1-6-2023 (KUALA LUMPUR) The seasonally adjusted S&P Global Malaysia Manufacturing Purchasing Managers’ Index (PMI) dropped to 47.8 in May, down from 48.8 in April, according to S&P Global Market Intelligence. The latest reading indicates that businesses in the manufacturing sector are facing increasing challenges, with business conditions moderating to the greatest extent since January, as stated by the global research house.
The data for the second quarter so far suggests that Malaysia’s gross domestic product (GDP) growth will remain steady at around 5.5 percent year-on-year, similar to the growth recorded in the first quarter. However, the latest figures align with official manufacturing data, which indicate a near-stagnation in year-on-year growth.

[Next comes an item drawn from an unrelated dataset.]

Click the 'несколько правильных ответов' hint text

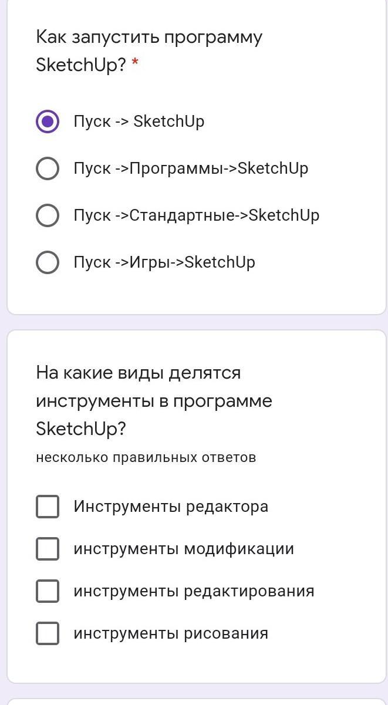point(146,458)
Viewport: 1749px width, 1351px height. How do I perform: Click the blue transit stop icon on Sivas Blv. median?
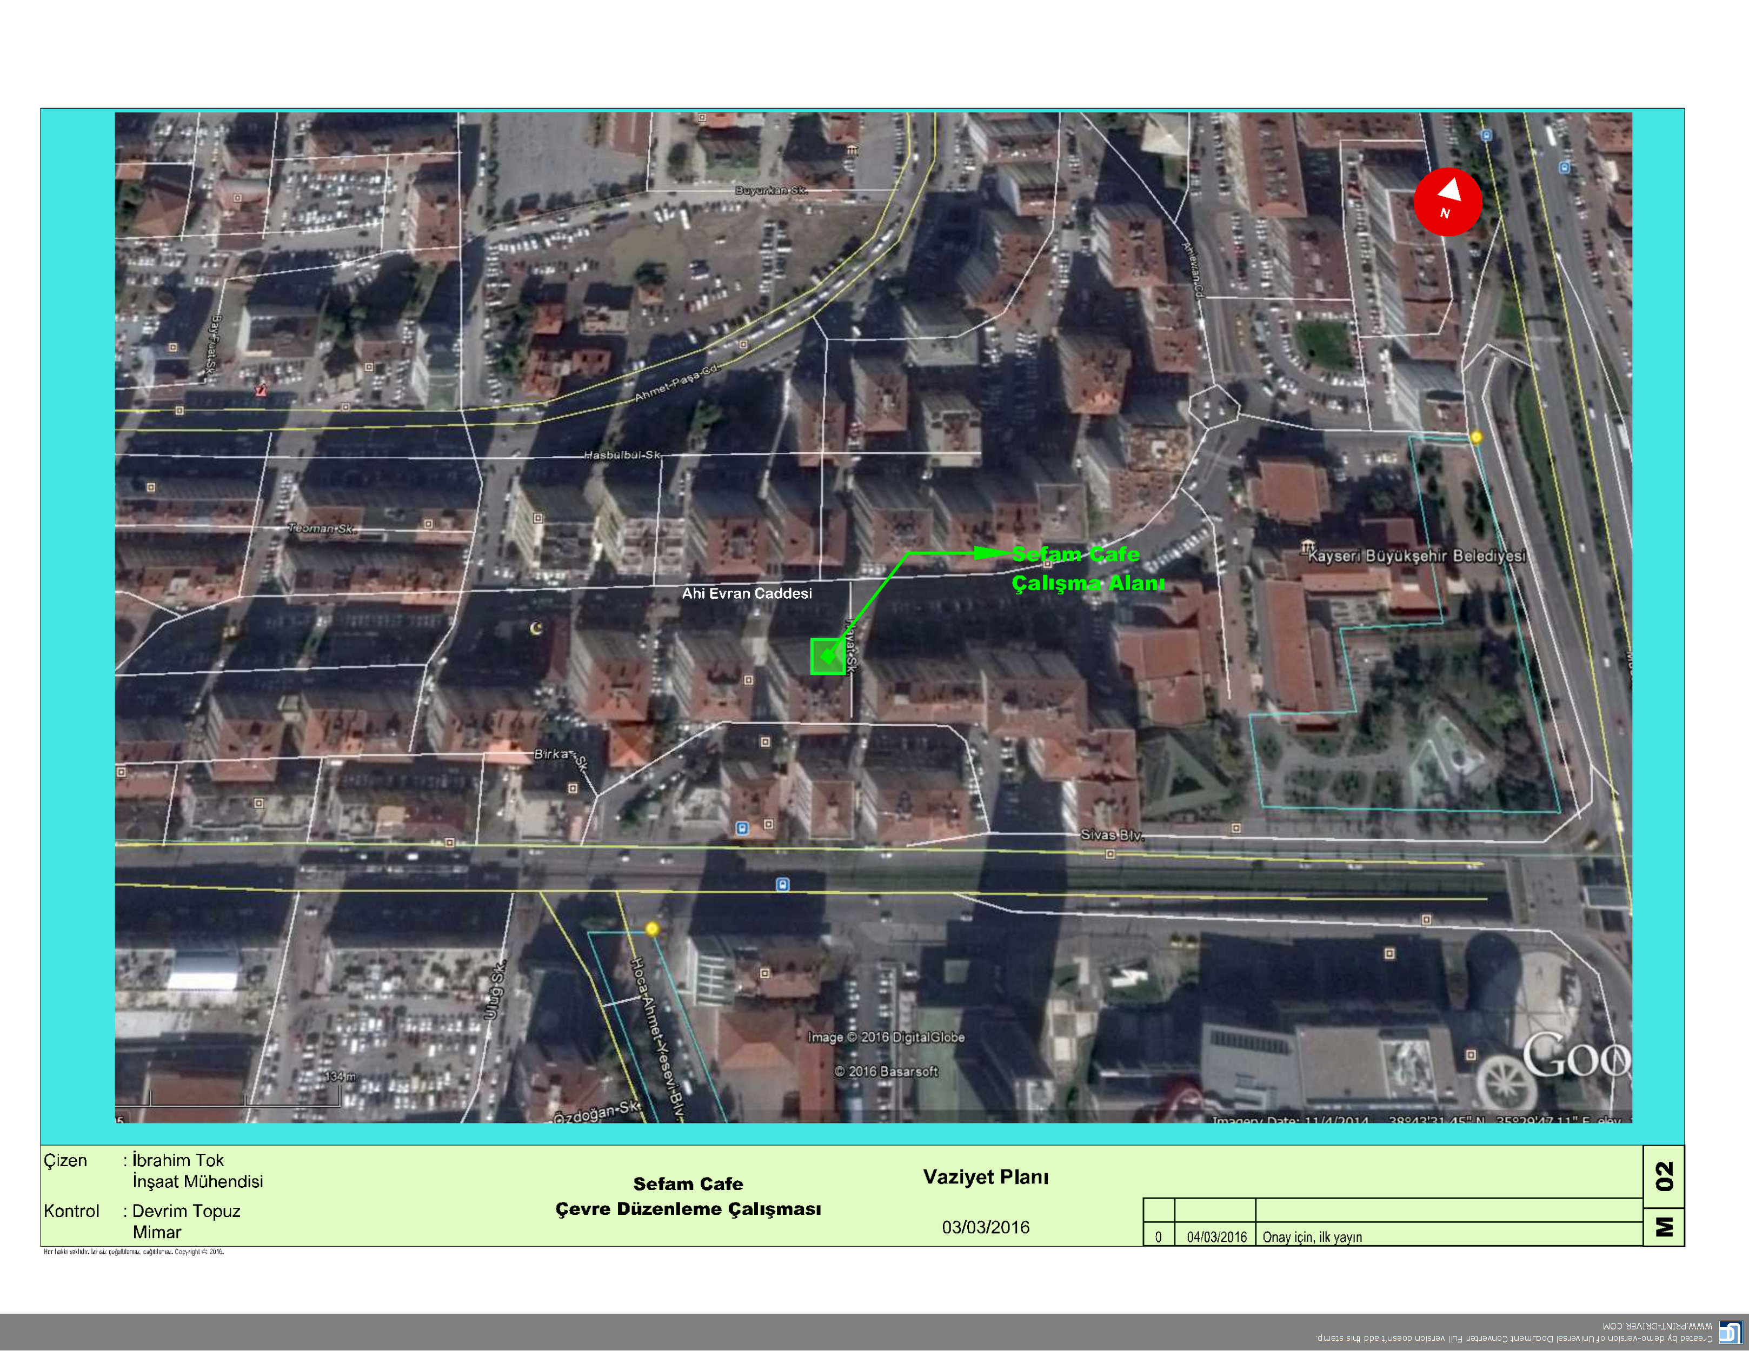[x=782, y=884]
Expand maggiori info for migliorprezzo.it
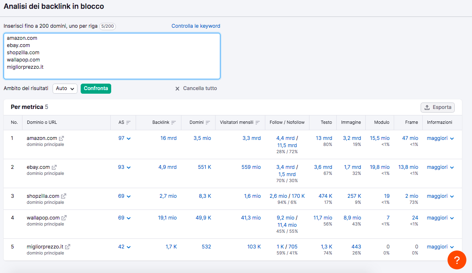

Andrew Harker, the Economics Director at S&P Global Market Intelligence, commented on the challenging situation faced by Malaysian manufacturers, highlighting widespread reports of weak demand in the latest PMI survey. Although the figures still show growth according to official data, Harker noted that the sector seems to be going through a soft patch that may persist for several months.
Consequently, businesses are adopting a cautious approach and reducing spending by limiting input purchases and scaling back employment. Harker also noted the emergence of spare capacity, particularly in supply chains, where delivery times improved to the greatest extent in over a decade in May.